## SET PROBLEM 1
In the message about C++ storage and objects, who cleaned up the area of "storage" vs. "object"?

## TEXT SHOWN
On 12/18/2017 10:48 AM, Иван Вайгульт wrote:
> Non editorial issue, for sure.
>
> Did I get it right, that was unintended and I can file an issue?
Richard Smith cleaned up the area of "storage" vs. "object" a short while
ago, and while we say that an "object occupies a region of storage" and
"The memory available to a C++ program consists of one or more sequences of
contiguous bytes", we seem to fall short of actually making the storage
for an object viewable as an array of std::byte.
Note that this is a rather tricky area, because changes here might
gravely affect the liberty of optimizers. In particular, we don't
want to have the ability that a pointer to one complete object can
be somehow used to gain access to another (possibly adjacent) complete
object.
In short, I'm not sure about the "unintended" part.

## DATA SUPPLIED
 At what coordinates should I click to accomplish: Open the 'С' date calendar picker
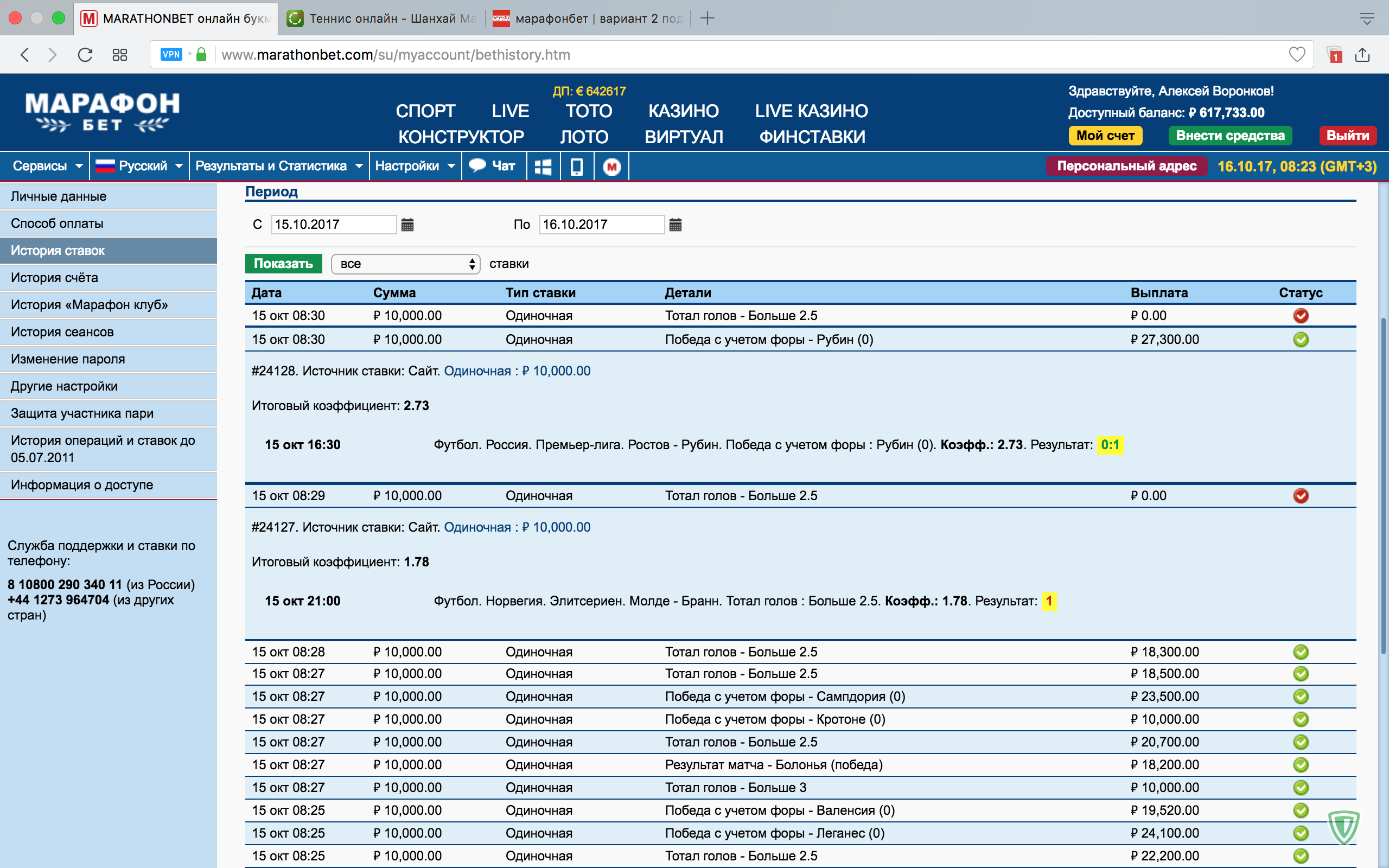[x=407, y=225]
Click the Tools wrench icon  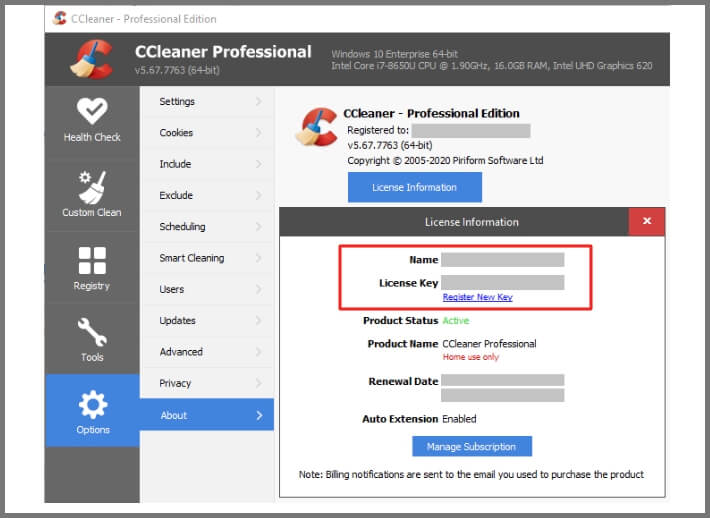pos(92,331)
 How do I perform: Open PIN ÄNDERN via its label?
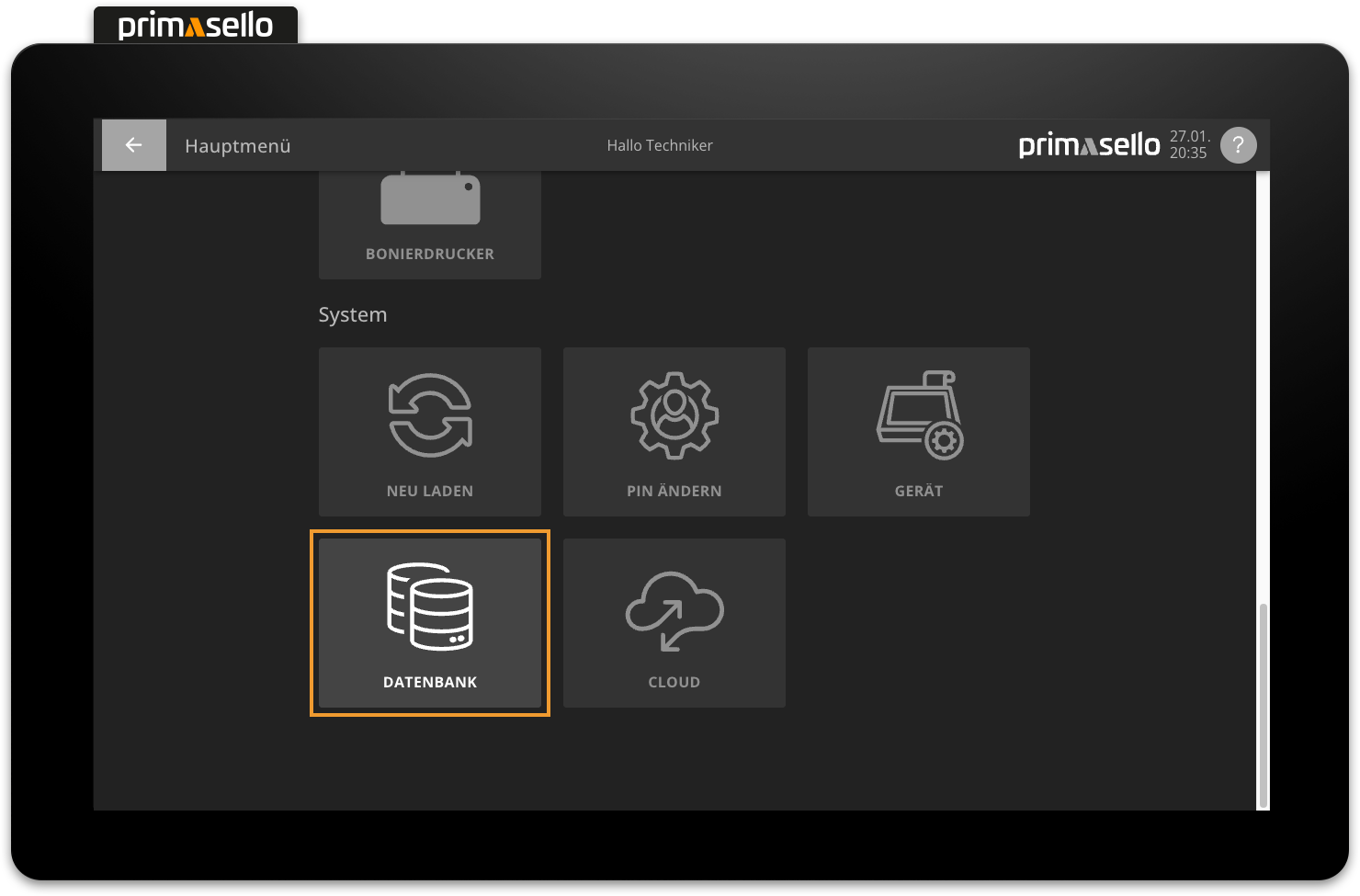(x=674, y=491)
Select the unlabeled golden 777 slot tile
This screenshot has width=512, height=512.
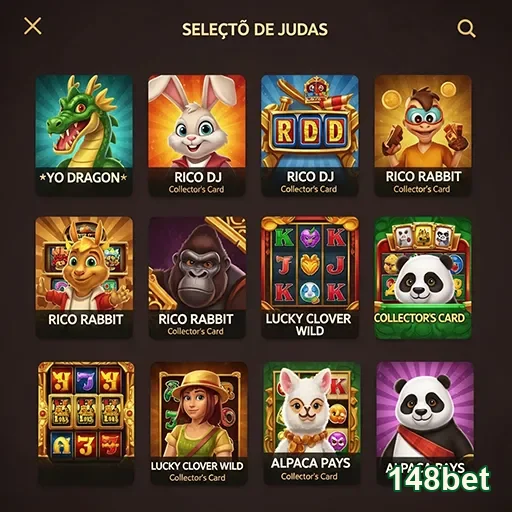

## SET PROBLEM 2
Quote the listing word for word, starting with the line that contains "How do I perform: Open" and going on through the end of the listing, with both that first line and the final line included. Leave the pictures out of your answer.

## EXERCISE RESPONSE 1
Richard Smith

## EXERCISE RESPONSE 2
 How do I perform: Open PIN ÄNDERN via its label?
(x=674, y=491)
Select the unlabeled golden 777 slot tile
This screenshot has width=512, height=512.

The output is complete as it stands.